The error we got was:
- A general system error occurred:Migration to host <x.x.x.x> failed with error Already disconnected (0xbad002e)
- Migrating the active state of virtual machine
The initial investigation included:
- IP information for all vMotion interfaces including
- IP Addresses
- Subnet masks
- Network connectivity between all potential hosts
- Limited the migration process to specific sender and receiver ESXi hosts
- VM vmware.log file in the VM home directory
- vmkernel log file on both sender and receiver ESXi host.
- ESXi hosts for dropped packages using esxtop during the migration process
- Network switches for dropped packages
- Spanning Tree configuration, which was actually not in use but on our list of things to go through.
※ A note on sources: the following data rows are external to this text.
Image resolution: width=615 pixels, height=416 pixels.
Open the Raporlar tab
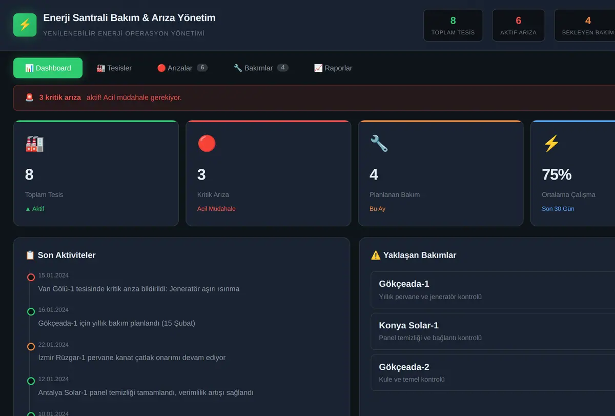click(333, 68)
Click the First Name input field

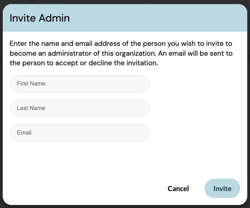click(79, 84)
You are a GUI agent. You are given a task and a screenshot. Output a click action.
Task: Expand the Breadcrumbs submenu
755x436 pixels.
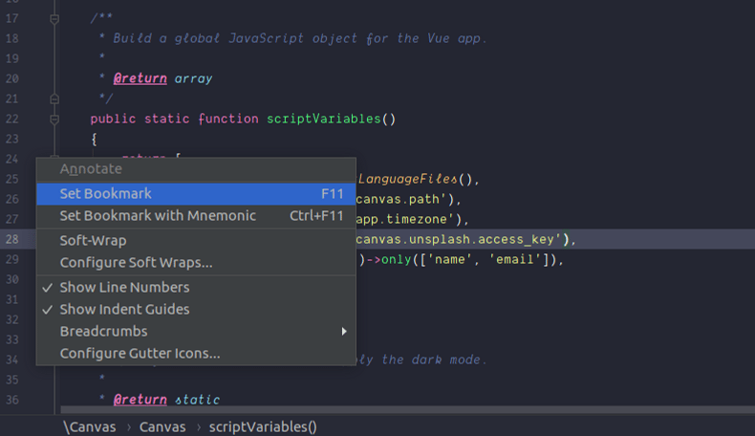(x=103, y=331)
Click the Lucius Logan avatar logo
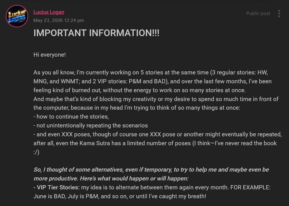 pos(17,16)
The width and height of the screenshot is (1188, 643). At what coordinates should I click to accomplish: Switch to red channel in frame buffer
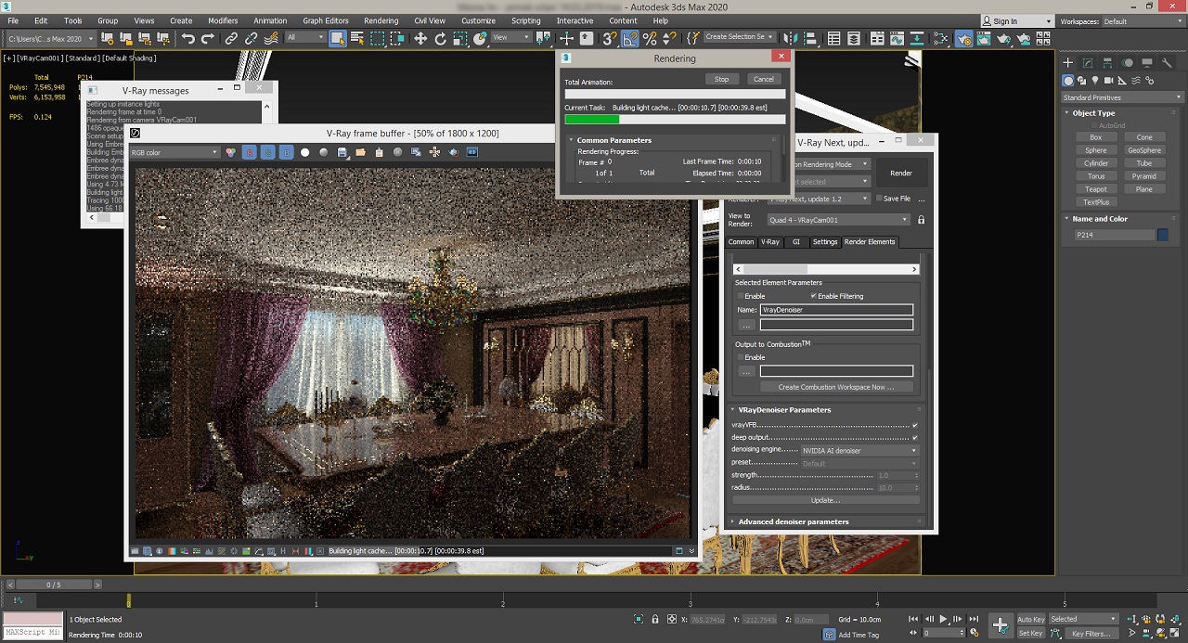click(x=249, y=152)
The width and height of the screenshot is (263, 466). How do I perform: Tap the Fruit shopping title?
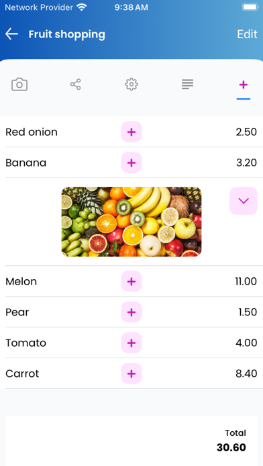[x=66, y=34]
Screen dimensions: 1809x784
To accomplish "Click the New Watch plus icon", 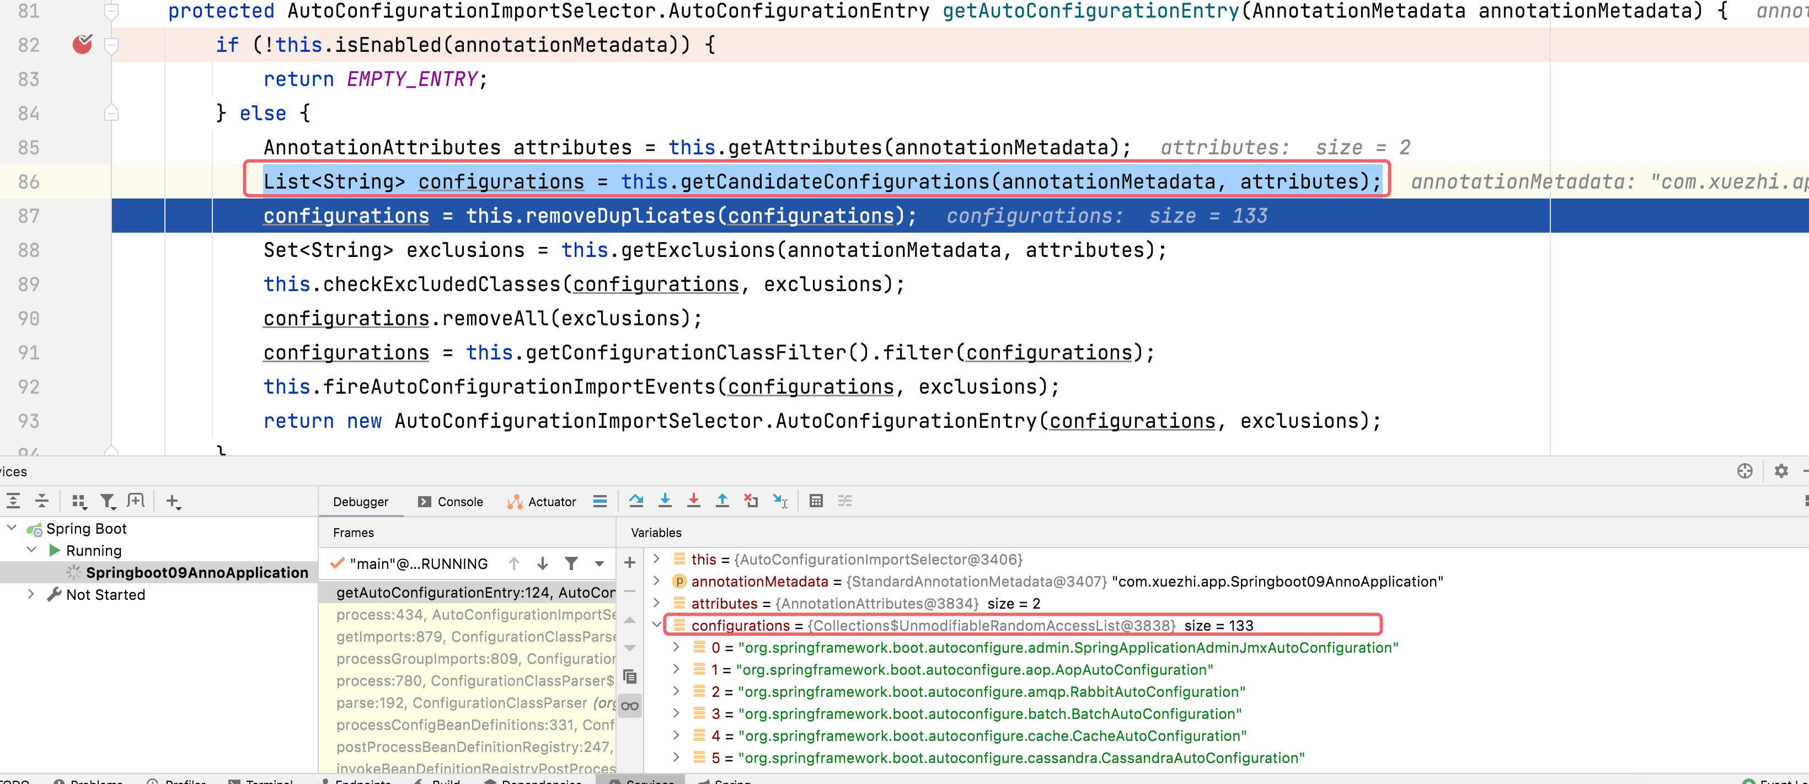I will [629, 562].
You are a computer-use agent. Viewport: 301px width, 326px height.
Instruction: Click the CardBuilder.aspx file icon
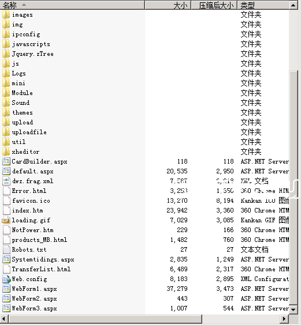point(6,161)
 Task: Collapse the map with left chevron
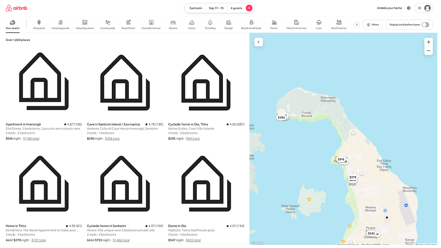pos(258,42)
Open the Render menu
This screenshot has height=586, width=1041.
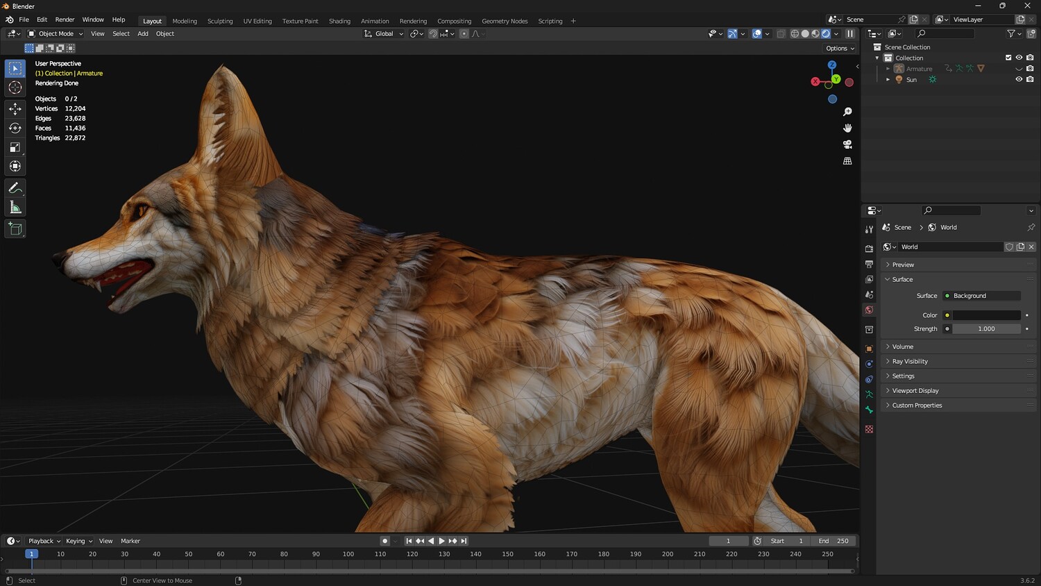65,19
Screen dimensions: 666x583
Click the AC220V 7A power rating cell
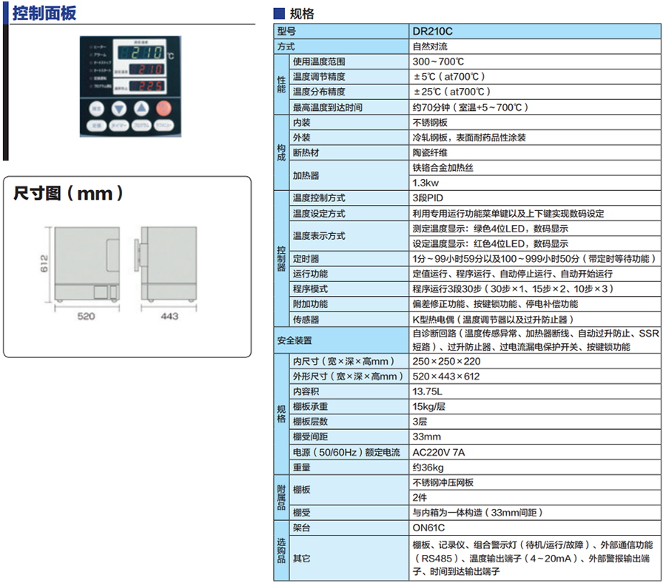click(439, 452)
- Verifying latest NIC driver was used by running the following command:
What got us on the right track was checking for errors on the ESXi host network adapters using the following command:
- ethtool -S vmnic0 | grep -i error
- The command gave us quite a lot “rx_missed_errors”
When i have seen this before it has been related to “Flow Control” not being turned on. When the networking team turned on Flow Control on the switches the rx_missed_errors counter did not increase and the Storage vMotion processes completed successfully on the first attempt.